### [Work required]
Reproduce the records exactly through the line with "You are a computer-use agent. 795x520 pixels.".

### [Data under study]

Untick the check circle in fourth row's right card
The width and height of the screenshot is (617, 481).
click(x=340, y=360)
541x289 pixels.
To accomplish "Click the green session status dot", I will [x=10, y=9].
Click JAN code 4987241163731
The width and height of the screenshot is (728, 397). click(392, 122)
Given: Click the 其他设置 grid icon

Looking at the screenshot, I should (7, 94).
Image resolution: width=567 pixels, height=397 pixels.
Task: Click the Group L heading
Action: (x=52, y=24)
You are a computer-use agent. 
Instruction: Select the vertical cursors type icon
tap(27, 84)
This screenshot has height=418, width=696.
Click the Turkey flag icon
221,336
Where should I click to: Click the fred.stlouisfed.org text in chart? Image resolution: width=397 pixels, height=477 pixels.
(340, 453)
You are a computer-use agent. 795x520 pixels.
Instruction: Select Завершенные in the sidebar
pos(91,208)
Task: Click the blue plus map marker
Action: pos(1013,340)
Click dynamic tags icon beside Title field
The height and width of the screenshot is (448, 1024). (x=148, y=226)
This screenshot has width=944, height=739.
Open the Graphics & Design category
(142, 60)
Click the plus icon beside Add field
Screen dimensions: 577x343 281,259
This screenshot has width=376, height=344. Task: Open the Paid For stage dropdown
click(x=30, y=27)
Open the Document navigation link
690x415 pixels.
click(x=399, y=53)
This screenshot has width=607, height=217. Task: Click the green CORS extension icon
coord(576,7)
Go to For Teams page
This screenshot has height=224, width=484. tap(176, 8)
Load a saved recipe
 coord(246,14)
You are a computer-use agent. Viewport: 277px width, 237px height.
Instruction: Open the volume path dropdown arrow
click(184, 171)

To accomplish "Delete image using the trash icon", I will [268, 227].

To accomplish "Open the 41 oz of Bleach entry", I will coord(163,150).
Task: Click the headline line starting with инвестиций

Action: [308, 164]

### [Completed task]
Untick the check circle in fourth row's right card
The width and height of the screenshot is (617, 481).
click(x=340, y=360)
541x289 pixels.
To accomplish "Click the green session status dot", I will [x=10, y=9].
Click JAN code 4987241163731
The width and height of the screenshot is (728, 397). click(392, 122)
Given: Click the 其他设置 grid icon

Looking at the screenshot, I should (7, 94).
Image resolution: width=567 pixels, height=397 pixels.
Task: Click the Group L heading
Action: (x=52, y=24)
You are a computer-use agent. 
Instruction: Select the vertical cursors type icon
tap(27, 84)
This screenshot has height=418, width=696.
Click the Turkey flag icon
221,336
Where should I click to: Click the fred.stlouisfed.org text in chart? Image resolution: width=397 pixels, height=477 pixels.
(340, 453)
You are a computer-use agent. 795x520 pixels.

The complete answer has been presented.